Oggi molte delle iniziative di greening, di innalzamento della biodiversità o di miglioramento paesistico non vanno oltre qualche dichiarazione progettuale in quanto non hanno finanziamenti e i luoghi dove concretizzarsi.
La proposta di legge fa qualche passo in avanti in questa ricerca: prova a dare una strada concreta a una volontà -che è quella di costruire ambiente o di fare natura- chiedendo al settore edilizio di farsene carico in quanto consumatore di suolo.
L’idea alla base del progetto di legge è quello di attivare un processo compensativo assimilabile, da un lato, a quella che fu l’introduzione degli oneri di urbanizzazione per la realizzazione di strade, servizi urbani, ecc., dall’altro alla più recente pratica dei programmi integrati e del progetto urbano. Se nel passato vi è stata necessità di iscrivere la richiesta di costruire a una condizione di fornitura di capitali sociali in quanto infrastrutture e servizi erano (e sono) necessari per l’abitare, oggi (ma avrebbe dovuto esserlo anche ieri), periodo di evidente deficit ambientale ed ecologico e periodo di scarsa disponibilità di risorse territoriali come gli spazi aperti, è immaginabile attribuire a ogni trasformazione anche una responsabilità ecologica che si traduca in una sorta di onere ecologico attraverso il quale si possa generare nuova natura altrove rispetto alla trasformazione, concorrendo a generare una dotazione ecologica e ambientale necessaria per la qualità della vita insediata.
La trasformazione urbanistico-edilizia porta con sé una pur minima sottrazione di spazi e di risorse naturali che gravano sulla bilancia ambientale locale. Ecco che il progetto di legge immagina di introdurre una serie di contropartite, a carico del trasformatore (pubblico o privato che sia), capaci di fornire in altri lotti -ma in un intorno territoriale definito (tendenzialmente nello stesso comune)- un credito ecologico.

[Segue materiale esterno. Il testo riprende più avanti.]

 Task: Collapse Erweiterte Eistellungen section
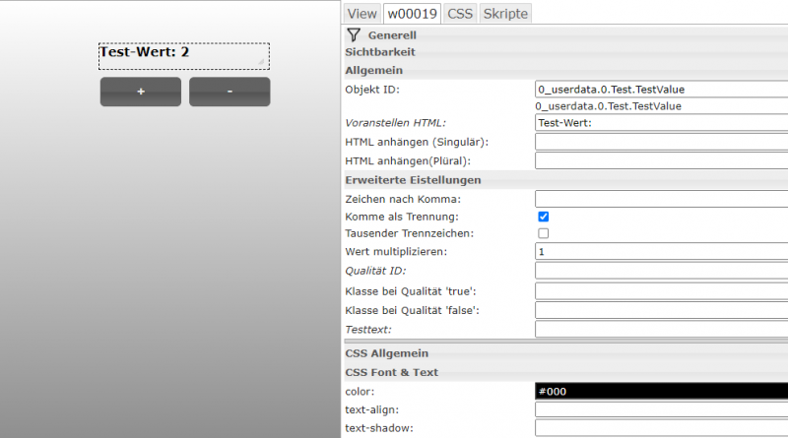click(x=413, y=179)
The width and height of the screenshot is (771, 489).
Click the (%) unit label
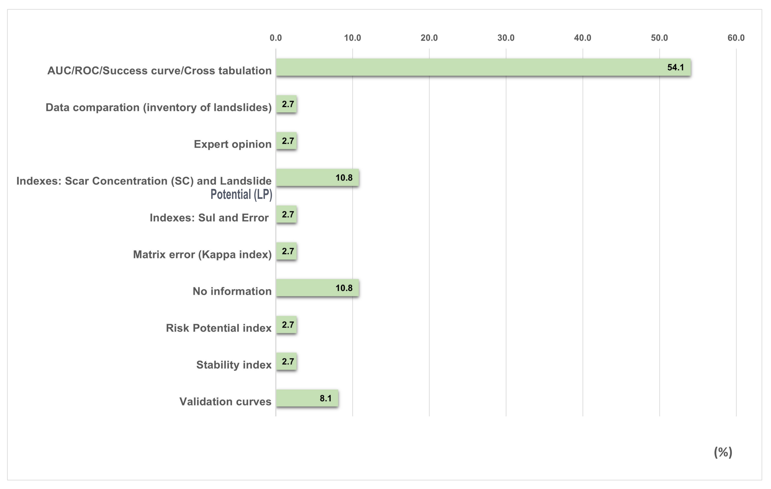pos(723,452)
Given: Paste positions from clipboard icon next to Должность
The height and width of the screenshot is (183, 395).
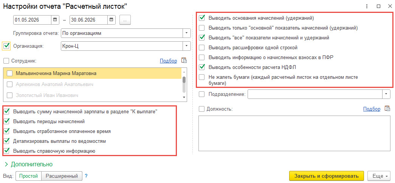Looking at the screenshot, I should click(387, 108).
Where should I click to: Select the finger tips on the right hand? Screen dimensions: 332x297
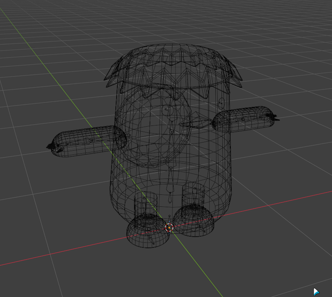point(273,118)
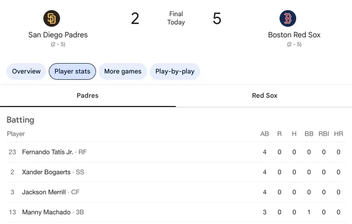
Task: Click the Final Today game status
Action: [176, 18]
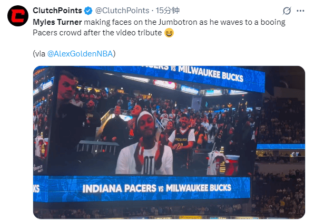Click the arena crowd right of the jumbotron
The image size is (314, 220).
click(x=280, y=120)
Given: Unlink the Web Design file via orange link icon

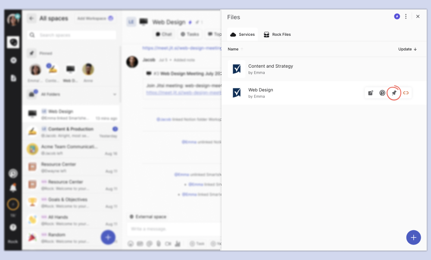Looking at the screenshot, I should pos(406,93).
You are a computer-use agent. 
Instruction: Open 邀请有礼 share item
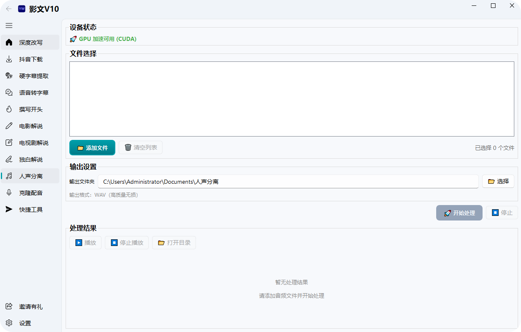click(30, 307)
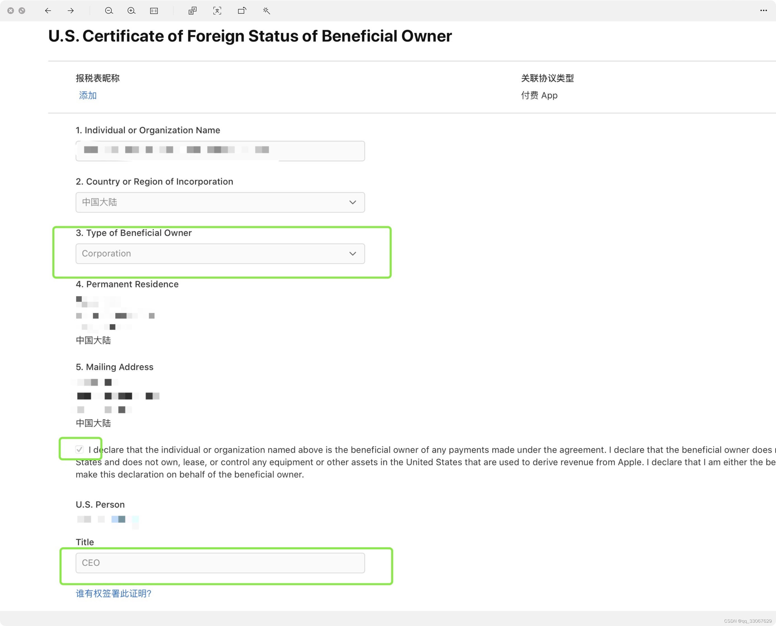
Task: Click the translate image icon
Action: click(193, 11)
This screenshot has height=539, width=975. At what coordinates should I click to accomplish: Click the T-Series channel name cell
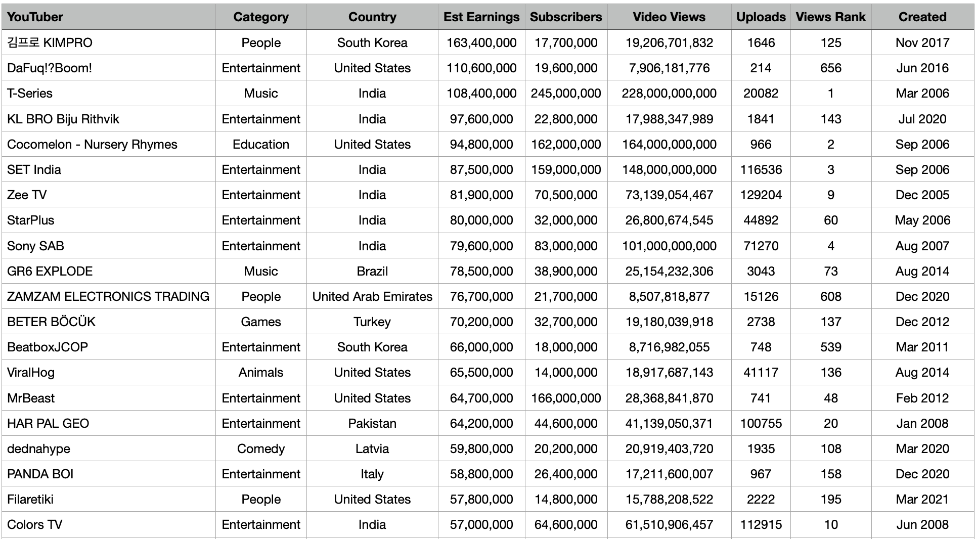(x=109, y=93)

Questo credito non fa altro che “compensare” la sottrazione ambientale inevitabilmente tolta al territorio e al paesaggio che, pur con tutte le eco-soluzioni poste in essere in fase progettuale, rimane da “riparare”.
Sull'atto del “riparare” e del “compensare” è importante dire che cosa è possibile fare con riferimento al comparto ambientale del suolo, in quanto è evidente che la perdita di spazio e di organizzazione del territorio non è in sé compensabile. La compensazione ecologica diventa però tale se si definisce uno “statuto dei suoli” facendo ricorso alle categorie “funzionali”, proprie della definizione della scienza del suolo (il suolo come risorsa naturale limitata e insieme di funzioni connaturate alla vita terrestre), e non più solo geometriche (spazio territoriale).
La proposta di legge tiene conto di entrambe le connotazioni –spaziale e funzionale– del suolo e ne persegue la salvaguardia attiva attraverso una strategia win win per disincentivare il consumo di suolo e di spazio, trasferendo risorse al potenziamento e al consolidamento delle funzioni dei suoli liberi.
La proposta di legge non vuole quindi essere negativa verso il trasformare invocando blocchi, divieti e vincoli. Vuole essere invece positiva, ovvero:
a) indirizzare le trasformazioni a utilizzare aree già compromesse e
b) consentire di trasformare responsabilmente le aree (eventualmente anche quelle libere) accompagnandosi a un processo di pre-valutazione della reale necessità e della virtuosità ambientale della trasformazione e condizionando comunque questa a rilasciare un’area, altrove, da equipaggiare ecologicamente.